The menu leans on standard airport café food at typical European airport pricing, with mains often landing in the €10–€18 range and coffee around €3–€4. You’ll see burgers, salads, pastas and a couple of local-ish touches rather than anything experimental. Portion sizes tend to track what you’d find in central Tallinn rather than the oversized plates you might get in the US, so don’t expect to split a main between two people and leave full.
Hours generally mirror TLL’s first and last departures, so Kohver Kitchen tends to open early in the morning bank and stay available through the late-evening flights after 21:00. That makes it one of the more predictable places in the terminal if your departure is around the 06:00–08:00 or 19:00–22:00 waves.

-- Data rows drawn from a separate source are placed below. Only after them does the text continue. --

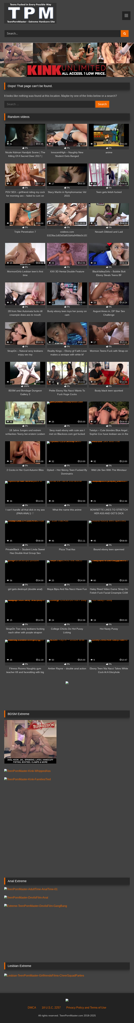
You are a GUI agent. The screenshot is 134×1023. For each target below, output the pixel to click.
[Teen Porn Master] (67, 14)
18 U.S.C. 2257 (51, 1007)
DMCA (32, 1007)
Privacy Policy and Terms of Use (86, 1007)
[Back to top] (123, 1012)
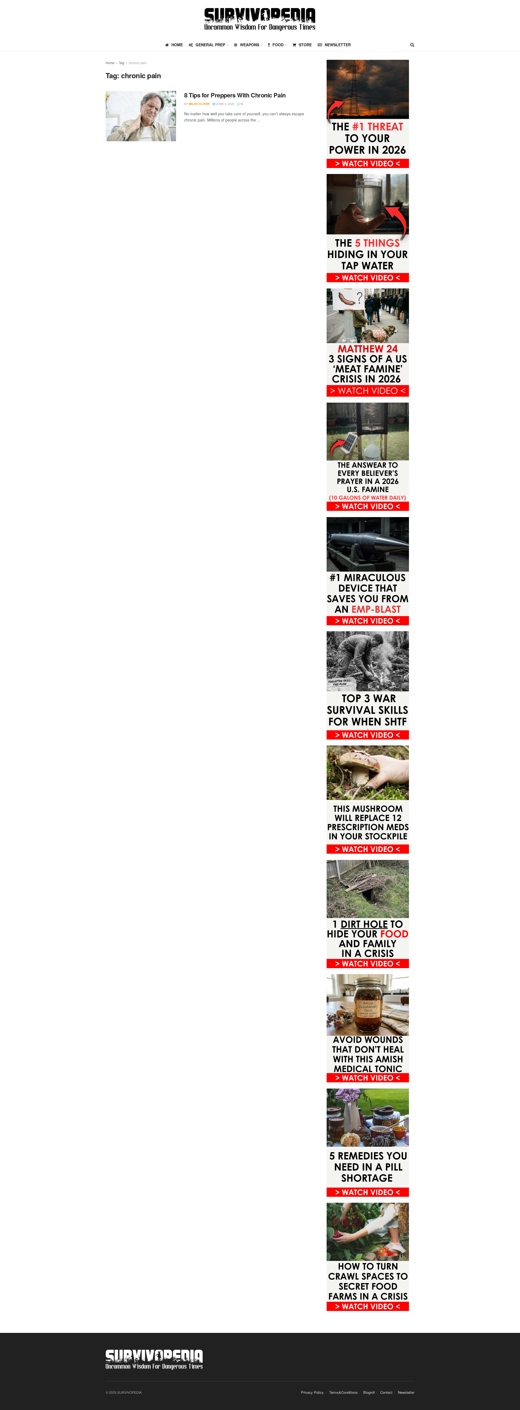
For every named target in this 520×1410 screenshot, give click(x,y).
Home (110, 62)
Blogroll (369, 1392)
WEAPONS (249, 44)
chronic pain (138, 62)
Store (305, 44)
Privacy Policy (312, 1392)
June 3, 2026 (224, 103)
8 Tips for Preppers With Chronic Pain (235, 95)
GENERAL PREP (210, 44)
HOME (177, 44)
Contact (386, 1392)
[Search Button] (412, 44)
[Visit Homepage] (260, 19)
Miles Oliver (199, 104)
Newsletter (338, 44)
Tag (121, 62)
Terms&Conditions (343, 1392)
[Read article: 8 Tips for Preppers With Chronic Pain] (141, 116)
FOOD (278, 44)
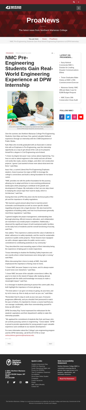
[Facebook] (61, 117)
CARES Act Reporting (38, 366)
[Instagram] (74, 117)
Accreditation (35, 374)
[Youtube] (80, 117)
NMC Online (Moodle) (37, 384)
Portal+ (33, 382)
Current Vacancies (37, 380)
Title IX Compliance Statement (40, 372)
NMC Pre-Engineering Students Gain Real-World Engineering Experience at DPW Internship (29, 71)
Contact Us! (35, 386)
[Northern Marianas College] (13, 7)
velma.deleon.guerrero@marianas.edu (19, 335)
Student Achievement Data (39, 364)
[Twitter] (68, 117)
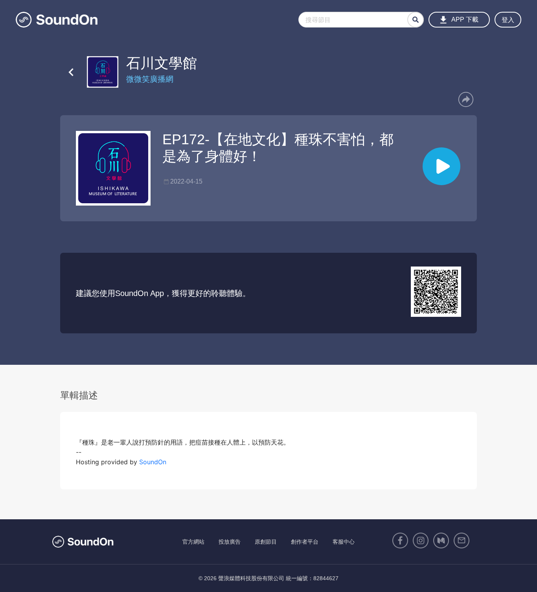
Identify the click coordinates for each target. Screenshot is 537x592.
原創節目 (266, 542)
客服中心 (344, 542)
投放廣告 (230, 542)
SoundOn (152, 462)
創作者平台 (304, 542)
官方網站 (193, 542)
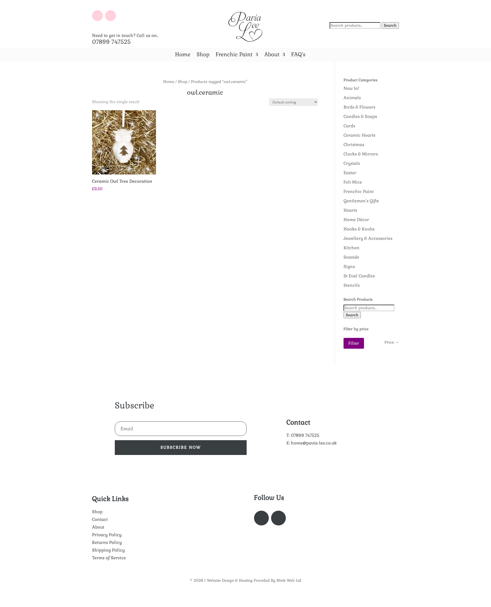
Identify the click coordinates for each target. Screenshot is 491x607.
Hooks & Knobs (359, 229)
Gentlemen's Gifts (361, 200)
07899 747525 (111, 41)
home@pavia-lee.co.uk (314, 443)
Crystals (352, 163)
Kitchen (351, 247)
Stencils (352, 285)
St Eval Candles (359, 275)
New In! (351, 88)
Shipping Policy (108, 550)
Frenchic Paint (234, 55)
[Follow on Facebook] (97, 15)
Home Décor (356, 219)
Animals (352, 97)
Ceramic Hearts (359, 135)
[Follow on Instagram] (110, 15)
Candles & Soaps (360, 116)
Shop (203, 55)
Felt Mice (353, 182)
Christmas (354, 144)
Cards (349, 125)
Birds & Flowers (359, 107)
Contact (100, 519)
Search (390, 25)
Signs (349, 266)
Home (182, 55)
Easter (350, 172)
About (271, 55)
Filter (353, 343)
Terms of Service (109, 557)
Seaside (351, 257)
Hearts (350, 210)
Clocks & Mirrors (361, 154)
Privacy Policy (107, 534)
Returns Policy (107, 542)
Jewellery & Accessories (368, 238)
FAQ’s (298, 55)
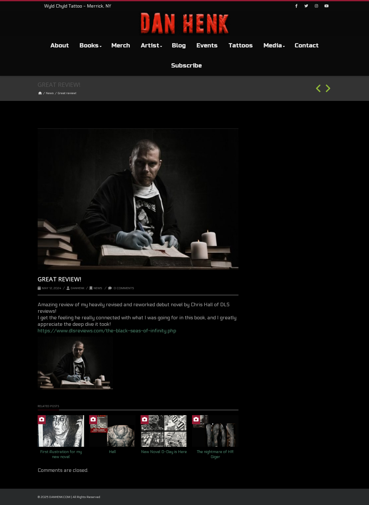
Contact (307, 45)
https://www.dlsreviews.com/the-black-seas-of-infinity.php (107, 331)
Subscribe (186, 65)
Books (89, 45)
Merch (120, 45)
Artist (150, 45)
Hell (112, 451)
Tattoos (240, 45)
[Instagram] (316, 6)
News (50, 93)
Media (273, 45)
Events (207, 45)
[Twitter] (306, 6)
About (59, 45)
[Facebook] (296, 6)
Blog (179, 45)
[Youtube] (326, 6)
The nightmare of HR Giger (215, 454)
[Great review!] (138, 199)
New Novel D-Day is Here (164, 451)
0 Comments (123, 288)
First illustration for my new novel (61, 454)
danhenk (77, 288)
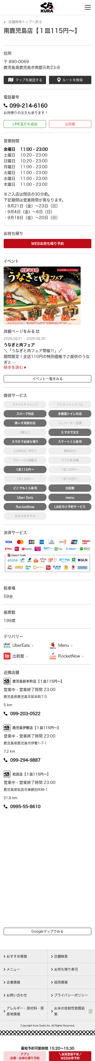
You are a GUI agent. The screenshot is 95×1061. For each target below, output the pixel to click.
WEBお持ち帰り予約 (47, 243)
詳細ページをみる (20, 331)
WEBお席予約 (70, 1056)
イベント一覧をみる (47, 378)
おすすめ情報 (17, 956)
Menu (64, 645)
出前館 (70, 124)
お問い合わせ (17, 995)
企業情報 (13, 982)
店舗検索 (61, 956)
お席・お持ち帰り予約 (24, 1056)
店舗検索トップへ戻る (25, 21)
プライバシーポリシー (71, 995)
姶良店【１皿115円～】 (31, 774)
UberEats (21, 645)
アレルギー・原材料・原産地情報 (25, 1011)
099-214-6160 (29, 105)
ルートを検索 (72, 80)
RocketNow (69, 656)
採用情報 (61, 982)
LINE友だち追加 (25, 124)
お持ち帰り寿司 (66, 969)
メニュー (13, 969)
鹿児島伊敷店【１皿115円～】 (36, 727)
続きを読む (14, 367)
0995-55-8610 (25, 806)
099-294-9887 (25, 760)
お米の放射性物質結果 (69, 1011)
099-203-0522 (25, 713)
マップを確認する (28, 80)
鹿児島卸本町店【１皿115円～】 (38, 681)
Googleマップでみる (47, 931)
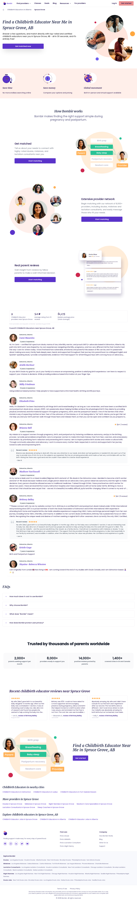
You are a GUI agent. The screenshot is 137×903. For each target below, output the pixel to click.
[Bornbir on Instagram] (10, 843)
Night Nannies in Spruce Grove (61, 804)
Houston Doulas (29, 860)
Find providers (23, 3)
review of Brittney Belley (27, 716)
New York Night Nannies (42, 874)
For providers (80, 3)
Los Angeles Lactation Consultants (33, 867)
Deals (47, 3)
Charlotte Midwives (101, 864)
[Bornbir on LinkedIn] (16, 843)
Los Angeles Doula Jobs (52, 880)
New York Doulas (53, 860)
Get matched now (23, 46)
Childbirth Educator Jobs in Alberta (83, 819)
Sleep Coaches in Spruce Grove (51, 807)
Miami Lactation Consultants (22, 870)
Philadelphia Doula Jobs (82, 880)
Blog (55, 3)
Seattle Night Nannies (108, 874)
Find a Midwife (65, 839)
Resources (64, 3)
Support (102, 846)
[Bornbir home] (7, 3)
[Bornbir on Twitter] (22, 843)
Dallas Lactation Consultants (42, 870)
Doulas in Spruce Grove (12, 804)
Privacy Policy (75, 889)
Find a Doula (64, 836)
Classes (37, 3)
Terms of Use (62, 889)
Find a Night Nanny (67, 846)
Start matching (35, 161)
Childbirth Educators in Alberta (19, 10)
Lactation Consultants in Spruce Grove (19, 807)
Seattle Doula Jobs (98, 880)
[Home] (3, 9)
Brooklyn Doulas (65, 860)
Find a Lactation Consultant (70, 843)
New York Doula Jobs (20, 880)
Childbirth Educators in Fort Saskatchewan (78, 792)
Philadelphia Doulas (79, 860)
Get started (126, 3)
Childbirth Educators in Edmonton (17, 792)
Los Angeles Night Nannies (24, 874)
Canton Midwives (45, 864)
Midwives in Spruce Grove (35, 804)
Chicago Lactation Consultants (101, 867)
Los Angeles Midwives (19, 864)
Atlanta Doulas (41, 860)
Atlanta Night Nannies (92, 874)
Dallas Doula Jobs (67, 880)
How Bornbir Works (106, 836)
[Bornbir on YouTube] (27, 843)
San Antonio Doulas (93, 860)
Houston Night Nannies (76, 874)
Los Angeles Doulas (16, 860)
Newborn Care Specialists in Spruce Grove (94, 804)
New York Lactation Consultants (79, 867)
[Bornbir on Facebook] (5, 843)
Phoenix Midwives (88, 864)
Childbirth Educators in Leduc (45, 792)
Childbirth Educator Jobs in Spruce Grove (20, 819)
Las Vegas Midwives (74, 864)
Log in (114, 3)
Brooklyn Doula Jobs (35, 880)
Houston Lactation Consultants (56, 867)
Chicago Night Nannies (59, 874)
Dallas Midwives (33, 864)
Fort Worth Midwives (59, 864)
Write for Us (103, 843)
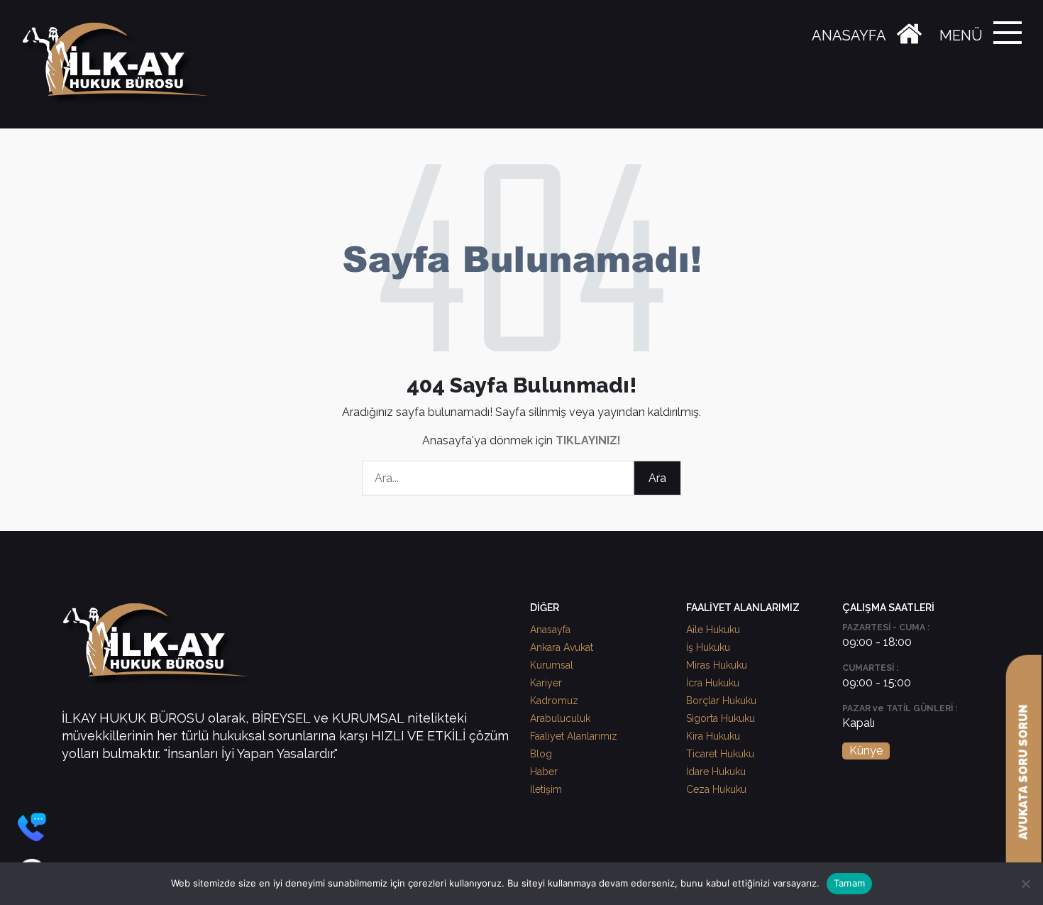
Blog (541, 753)
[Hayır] (1025, 884)
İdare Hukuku (716, 771)
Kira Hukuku (713, 736)
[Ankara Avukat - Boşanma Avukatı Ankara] (120, 64)
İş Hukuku (708, 647)
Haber (544, 771)
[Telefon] (32, 827)
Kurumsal (551, 665)
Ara (657, 478)
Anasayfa (550, 629)
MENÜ (961, 35)
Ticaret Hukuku (720, 753)
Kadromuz (554, 700)
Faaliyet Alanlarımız (573, 736)
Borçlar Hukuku (721, 700)
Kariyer (546, 683)
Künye (866, 750)
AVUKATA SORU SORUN (1023, 772)
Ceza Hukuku (716, 789)
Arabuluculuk (560, 718)
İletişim (546, 789)
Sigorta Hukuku (720, 718)
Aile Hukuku (713, 629)
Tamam (849, 883)
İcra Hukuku (712, 683)
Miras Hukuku (716, 665)
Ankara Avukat (561, 647)
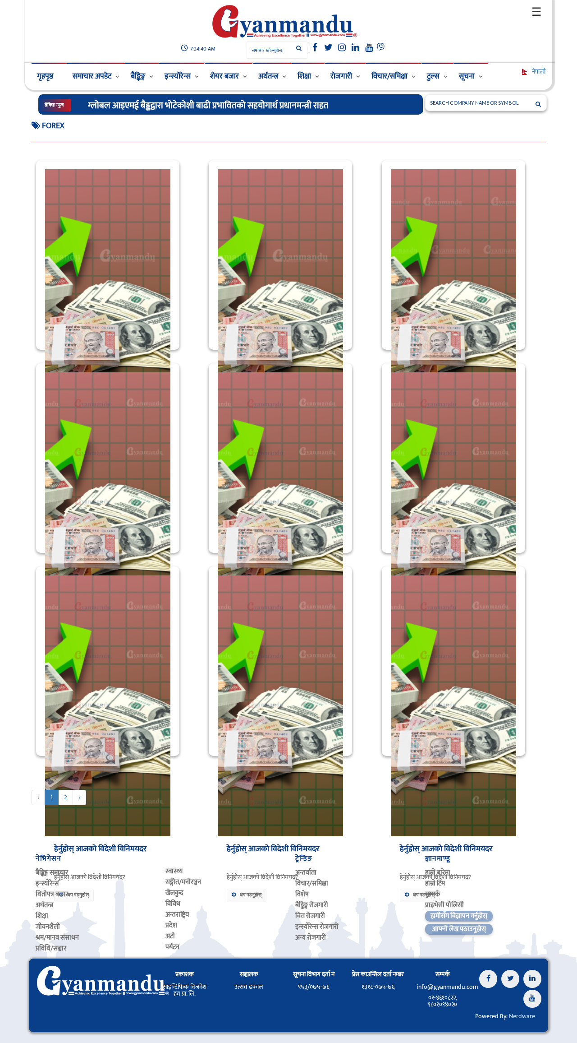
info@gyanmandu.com (447, 987)
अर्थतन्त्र (268, 76)
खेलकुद (174, 893)
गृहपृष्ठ (45, 76)
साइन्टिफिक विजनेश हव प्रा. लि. (184, 990)
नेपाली (538, 71)
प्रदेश (171, 925)
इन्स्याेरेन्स (47, 883)
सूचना (467, 76)
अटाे (170, 936)
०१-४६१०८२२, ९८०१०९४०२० (442, 1001)
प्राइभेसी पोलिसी (444, 905)
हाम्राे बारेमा (437, 872)
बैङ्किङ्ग (138, 76)
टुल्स (433, 76)
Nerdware (522, 1016)
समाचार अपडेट (92, 76)
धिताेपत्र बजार (52, 894)
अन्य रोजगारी (310, 937)
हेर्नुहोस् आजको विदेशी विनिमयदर (100, 848)
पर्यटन (172, 947)
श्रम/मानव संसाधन (57, 937)
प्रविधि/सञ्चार (51, 948)
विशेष (302, 894)
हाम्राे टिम (435, 883)
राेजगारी (341, 76)
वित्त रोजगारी (310, 916)
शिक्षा (304, 76)
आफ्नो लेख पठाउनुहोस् (459, 929)
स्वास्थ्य (174, 871)
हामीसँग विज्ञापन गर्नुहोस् (458, 916)
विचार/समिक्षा (389, 76)
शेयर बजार (224, 76)
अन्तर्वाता (305, 872)
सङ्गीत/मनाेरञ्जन (183, 882)
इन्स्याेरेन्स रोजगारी (317, 926)
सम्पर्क (432, 894)
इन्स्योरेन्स (178, 76)
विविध (172, 903)
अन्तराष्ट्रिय (177, 914)
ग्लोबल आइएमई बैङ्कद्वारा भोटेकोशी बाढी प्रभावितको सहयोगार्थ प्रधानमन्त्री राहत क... (215, 105)
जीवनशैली (48, 926)
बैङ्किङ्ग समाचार (52, 872)
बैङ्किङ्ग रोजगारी (311, 905)
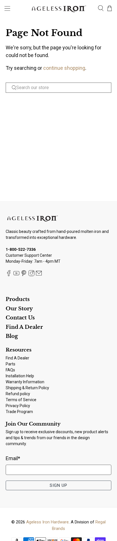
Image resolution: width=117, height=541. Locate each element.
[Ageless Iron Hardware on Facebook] (9, 274)
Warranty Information (25, 382)
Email (13, 458)
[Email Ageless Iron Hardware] (39, 274)
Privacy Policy (18, 405)
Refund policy (18, 393)
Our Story (19, 309)
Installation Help (20, 376)
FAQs (10, 370)
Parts (10, 364)
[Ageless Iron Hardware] (58, 8)
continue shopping (64, 68)
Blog (12, 336)
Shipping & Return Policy (27, 388)
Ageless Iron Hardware (47, 522)
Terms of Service (21, 399)
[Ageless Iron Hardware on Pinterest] (24, 274)
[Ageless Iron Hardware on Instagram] (31, 274)
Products (18, 299)
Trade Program (19, 411)
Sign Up (58, 485)
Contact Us (20, 318)
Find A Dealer (24, 327)
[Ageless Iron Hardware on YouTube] (16, 274)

If your flight leaves in the middle of the day lull, still plan a backup in case the kitchen is running a skeleton crew or has a limited menu.
Service pace can swing based on how many gates are boarding at once, and with a sit‑down format inside a small terminal, a single delayed flight can fill the room quickly. If your boarding time is within 40 minutes, skip table service here and grab something from a kiosk closer to your gate instead. Use Kohver Kitchen when you’ve got at least an hour buffer between clearing security and departure.
The practical move: walk past first, check how many tables are full and how many staff you see on the floor, then decide. If more than two or three tables are waiting on food, expect a slow turn and stick to drinks or coffee only.